When I look back over the last few months of this trip (or really, the last few years of my life) I can clearly see God's faithfulness. I can see his perfect timing—the way he shows up at just the right moment, like the climax of a well-written movie script. But it's frustrating to wait for him sometimes. And it's a serious act of discipline to not jump ahead of him and take over. It requires constantly surrendering my plans and my timing to his wisdom.
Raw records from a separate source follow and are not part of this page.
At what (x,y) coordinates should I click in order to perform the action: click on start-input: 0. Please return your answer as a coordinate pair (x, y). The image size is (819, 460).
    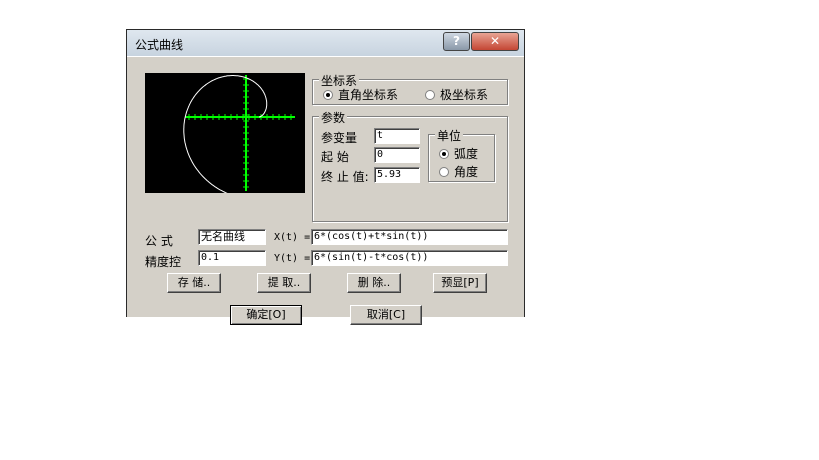
    Looking at the image, I should click on (397, 155).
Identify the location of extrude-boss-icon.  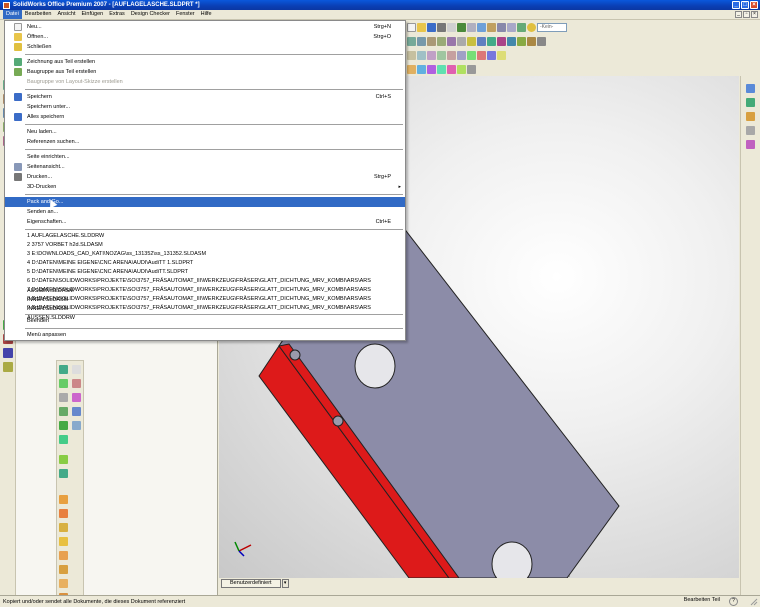
(64, 370).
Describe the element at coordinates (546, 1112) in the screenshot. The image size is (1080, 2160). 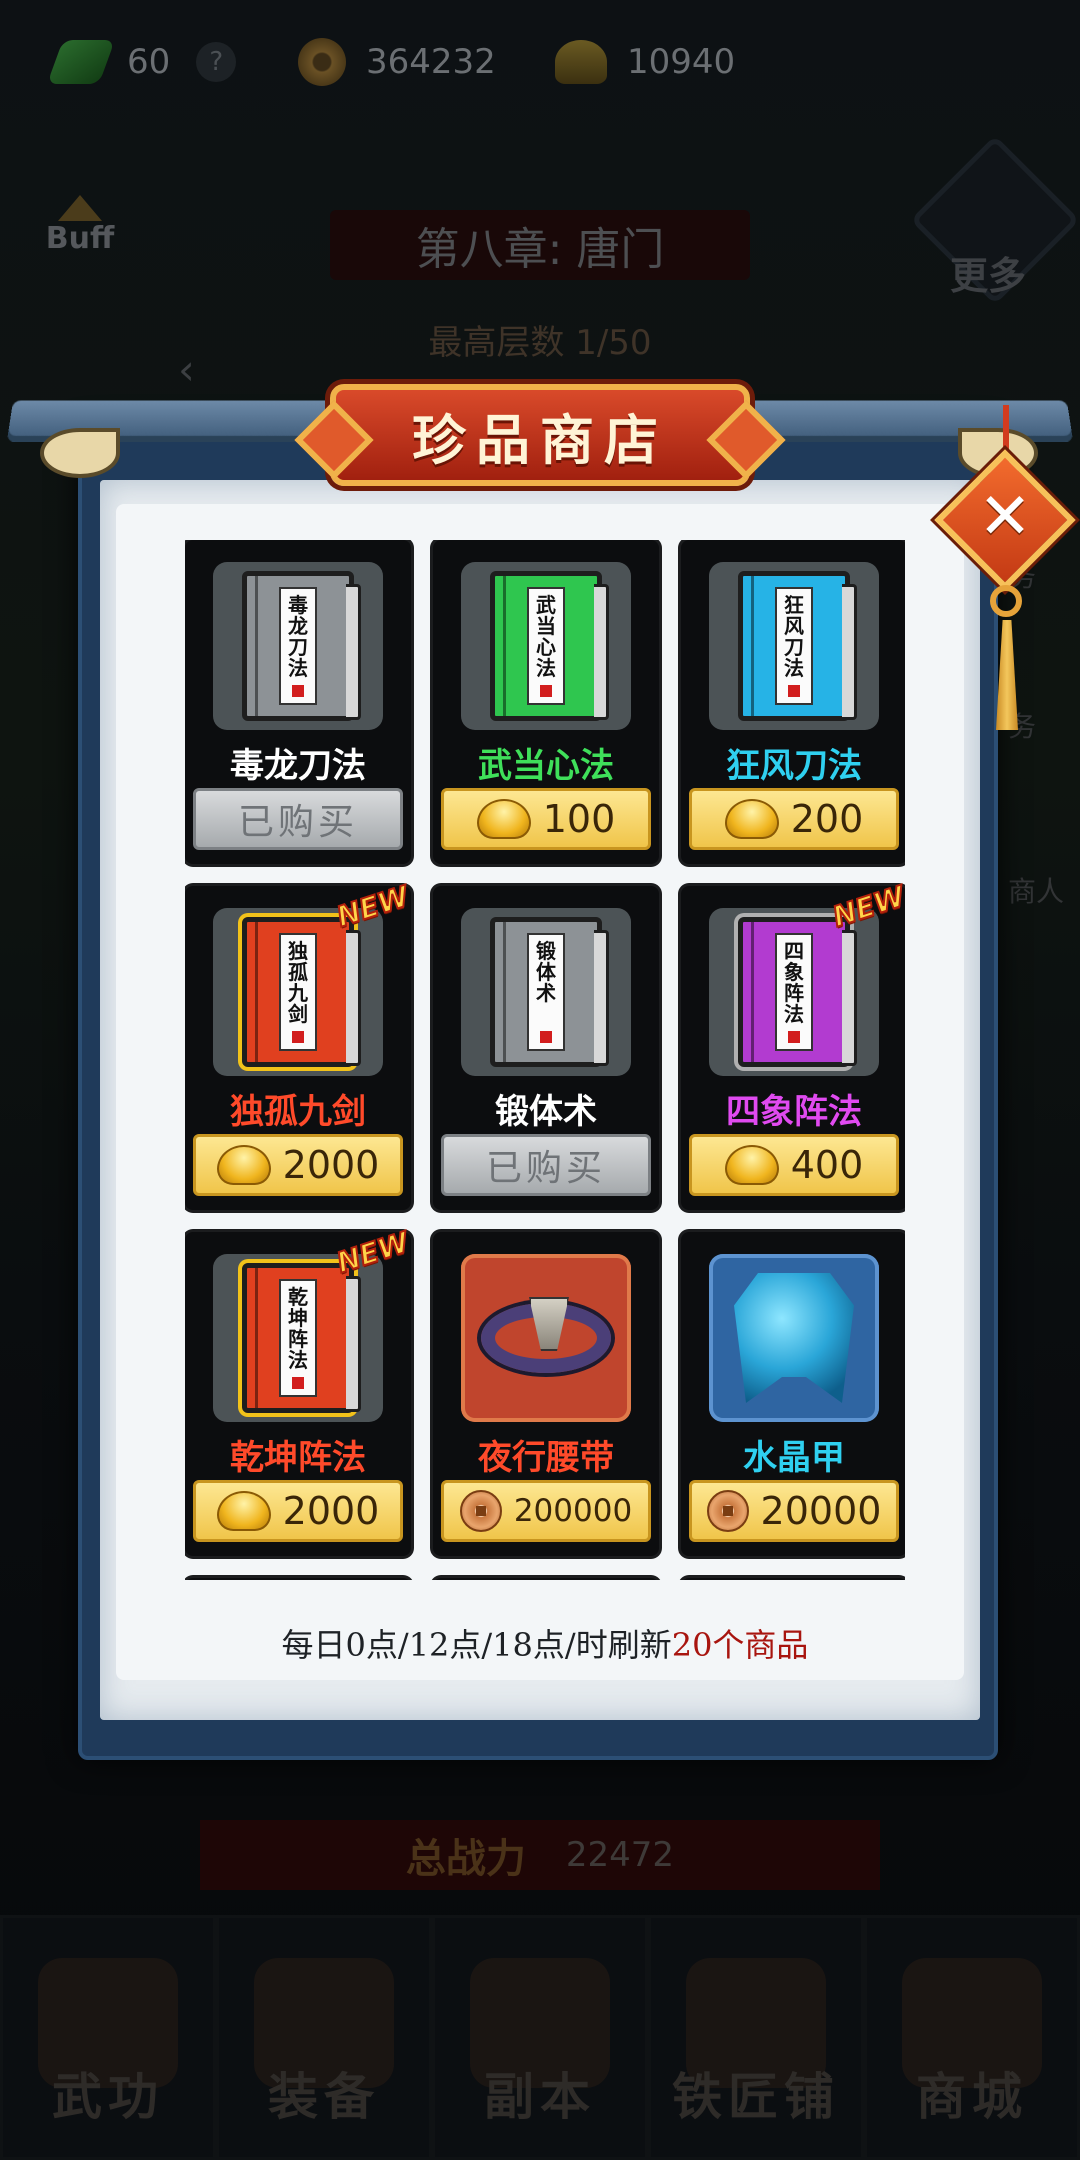
I see `item-name: 锻体术` at that location.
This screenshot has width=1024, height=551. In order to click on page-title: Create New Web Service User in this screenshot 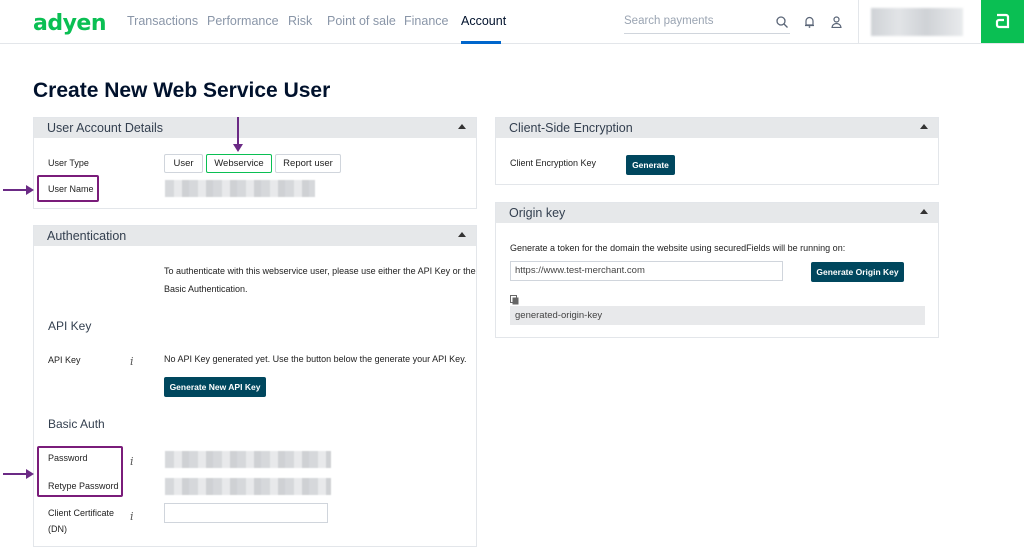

Just like the rainstorm in Mozambique, there is something I have noticed about God over the last few years:
He's not usually early, but he's certainly never late.

He has continued to surprise me and strengthen me, giving me just what I need at just the right time. And although our journey together over the last few months hasn't always been easy, I'm thankful that he has been hiking and sweating and traveling with us. He hasn't abandoned us yet.

So as we continue our last few weeks of life in Africa, I believe that God will continue to show up in big ways, at just the right moment. I'm stretching out my palms in anticipation, believing that as I continue to pour my life into others he will fill me until I am overflowing.